I can't find anything about vector that explicitly excludes it from this paragraph. However, I can't come up with a sane implementation that would result in the vector being not empty.

Is there some standardese that entails this that I'm missing or is this similar to treating basic_string as a contiguous buffer in C++03?

Answer

Howard Hinnant picture Howard Hinnant · Jul 19, 2013

I'm coming to this party late, and offering an additional answer because I do not believe any other answer at this time is completely correct.

Question:

Is a moved-from vector always empty?

Answer:

Usually, but no, not always.

The gory details:

vector has no standard-defined moved-from state like some types do (e.g. unique_ptr is specified to be equal to nullptr after being moved from). However the requirements for vector are such that there are not too many options.

The answer depends on whether we're talking about vector's move constructor or move assignment operator. In the latter case, the answer also depends on the vector's allocator.


vector<T, A>::vector(vector&& v)

This operation must have constant complexity. That means that there are no options but to steal resources from v to construct *this, leaving v in an empty state. This is true no matter what the allocator A is, nor what the type T is.

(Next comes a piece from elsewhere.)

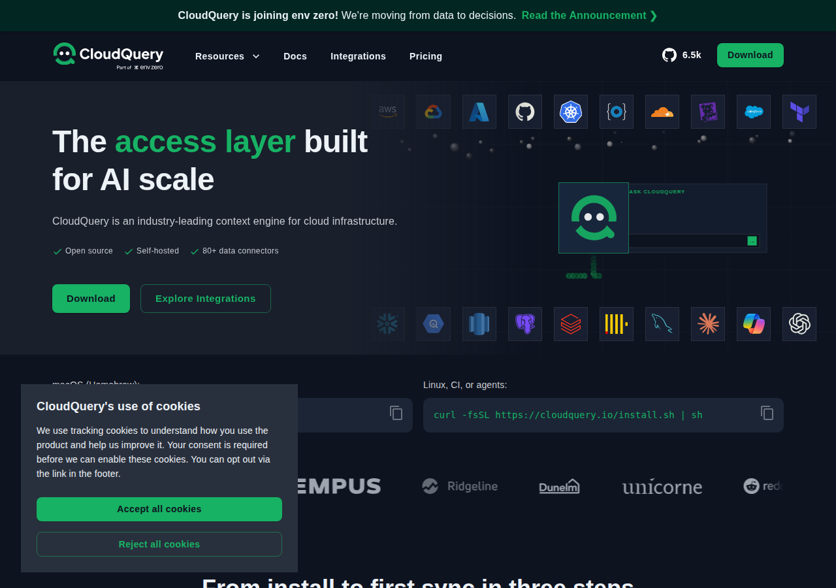
Task: Click the AWS integration icon
Action: [388, 112]
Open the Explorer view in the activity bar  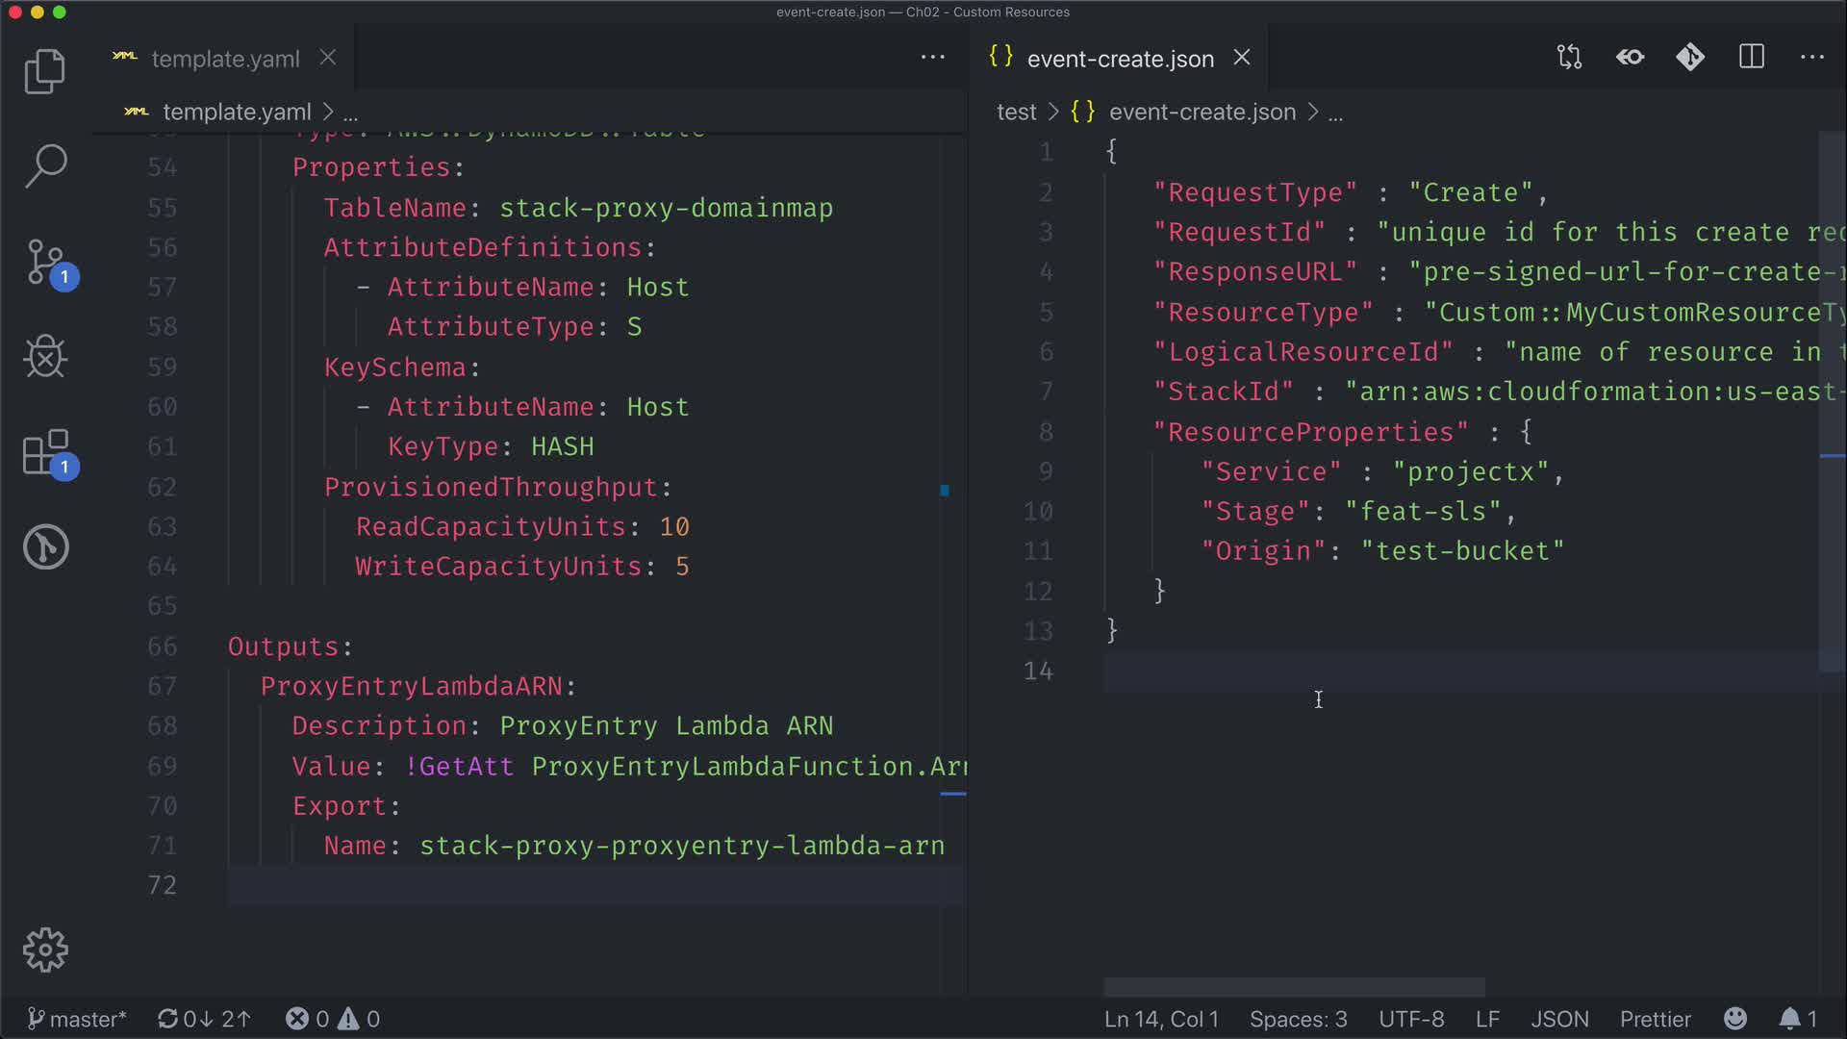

So for the move constructor, yes, the moved-from vector will always be empty. This is not directly specified, but falls out of the complexity requirement, and the fact that there is no other way to implement it.


vector<T, A>&
vector<T, A>::operator=(vector&& v)

This is considerably more complicated. There are 3 major cases:

One:

allocator_traits<A>::propagate_on_container_move_assignment::value == true

(propagate_on_container_move_assignment evaluates to true_type)

In this case the move assignment operator will destruct all elements in *this, deallocate capacity using the allocator from *this, move assign the allocators, and then transfer ownership of the memory buffer from v to *this. Except for the destruction of elements in *this, this is an O(1) complexity operation. And typically (e.g. in most but not all std::algorithms), the lhs of a move assignment has empty() == true prior to the move assignment.

Note: In C++11 the propagate_on_container_move_assignment for std::allocator is false_type, but this has been changed to true_type for C++1y (y == 4 we hope).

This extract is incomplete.